Application
Regulation
America is great at artificial intelligence—and it’s going to get even greater.
So the White House trumpeted Thursday, in the current administration’s first substantial engagement with the technology widely predicted to upend every area of life and society.
At a meeting that mingled industry, academia, and government, the Trump White House framed AI as a path to continued economic dominance over other nations. The exercise also seemed to expose an administration that lags other countries—and even its US predecessor—in developing its views and strategy on AI’s implications and government’s role in managing them.
“America has been the global leader in AI, and the Trump administration will ensure our great nation remains the global leader in AI,” the president’s deputy assistant for technology policy, Michael Kratsios said at the meeting’s opening. He described staying ahead of other countries in AI as “imperative” because of the potential benefits to US industries and their workers.
Kratsios announced that the Trump administration wanted to help AI development by (carefully) giving companies access to some unspecified government data, and that a new select committee would help government agencies think about and use the technology. He also argued that previously announced plans on job training and broadband would somehow help any workers displaced by AI.
His audience then split into discussion sessions mostly focused on economic applications of AI technology. Industry representatives in the eclectic group ranged from top AI researchers at Google and Uber, to executives from United Airlines and Land O’Lakes.
The White House meeting comes in the wake of major strategy announcements on AI from China, France, the UK, and the European Union. All have pledged significant new funding for AI research, and spoken of the importance of engaging with ethical challenges such as lost jobs, and systems that pick up unsavory values. The US has previously made progress along these lines: Back in 2016, the Obama administration convened a series of meetings around the country that discussed positive and negative impacts of AI and issued two reports on the technology; Obama spoke to WIRED at length about his hopes and fears for AI.

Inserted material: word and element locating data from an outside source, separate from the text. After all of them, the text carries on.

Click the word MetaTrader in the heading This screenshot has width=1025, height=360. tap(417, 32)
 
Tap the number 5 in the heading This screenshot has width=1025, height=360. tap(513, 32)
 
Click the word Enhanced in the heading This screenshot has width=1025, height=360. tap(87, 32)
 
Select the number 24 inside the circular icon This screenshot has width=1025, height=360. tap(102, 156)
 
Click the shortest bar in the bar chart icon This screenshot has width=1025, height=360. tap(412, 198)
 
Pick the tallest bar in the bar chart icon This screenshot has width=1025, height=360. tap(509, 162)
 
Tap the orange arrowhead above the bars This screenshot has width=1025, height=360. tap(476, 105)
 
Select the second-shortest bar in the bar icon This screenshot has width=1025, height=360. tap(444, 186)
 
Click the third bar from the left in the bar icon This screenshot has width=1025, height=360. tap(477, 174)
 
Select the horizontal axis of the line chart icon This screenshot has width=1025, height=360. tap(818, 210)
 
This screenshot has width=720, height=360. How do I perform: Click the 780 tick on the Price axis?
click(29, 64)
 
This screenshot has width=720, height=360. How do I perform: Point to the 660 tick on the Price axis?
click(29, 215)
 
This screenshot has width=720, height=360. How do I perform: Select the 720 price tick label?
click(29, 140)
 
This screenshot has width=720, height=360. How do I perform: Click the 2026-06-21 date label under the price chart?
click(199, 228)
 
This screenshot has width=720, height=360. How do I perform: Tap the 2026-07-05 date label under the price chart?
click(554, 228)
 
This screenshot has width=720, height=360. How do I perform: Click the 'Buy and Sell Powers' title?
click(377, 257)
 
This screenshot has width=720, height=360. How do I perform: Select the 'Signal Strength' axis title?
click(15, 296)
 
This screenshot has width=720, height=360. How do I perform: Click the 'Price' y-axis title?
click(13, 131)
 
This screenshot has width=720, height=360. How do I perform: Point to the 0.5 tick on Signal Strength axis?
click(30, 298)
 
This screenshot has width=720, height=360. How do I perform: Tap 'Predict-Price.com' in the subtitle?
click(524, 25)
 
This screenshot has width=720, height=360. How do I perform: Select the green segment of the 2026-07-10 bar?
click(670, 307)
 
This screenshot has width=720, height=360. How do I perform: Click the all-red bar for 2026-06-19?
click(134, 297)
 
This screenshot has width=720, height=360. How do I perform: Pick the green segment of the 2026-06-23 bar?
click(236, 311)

Kratsios didn’t mention that earlier White House activity, or the other countries spinning up AI strategies. But he did seem to make veiled reference to China’s extensive national plan aimed at drawing level with the United States in AI by 2020, and leading the world by 2030. “Command-control policies will never be able to keep up,” Kratsios warned. One way the Trump administration would ensure America wins in AI, he said, is by keeping government intervention in the technology’s development to a minimum.
Attendees described Thursday’s meeting as positive, if preliminary.
Charles Isbell, a professor at Georgia Institute of Technology, says he didn’t hear much new in Kratsios’ opening speech, or closing remarks from Jared Kushner that ended the day. But he came away impressed by the broad mix of different industries present. The discussion sessions he attended on healthcare and supporting innovation in AI were well-informed and freewheeling, quickly diverging from the White House’s preferred talking points.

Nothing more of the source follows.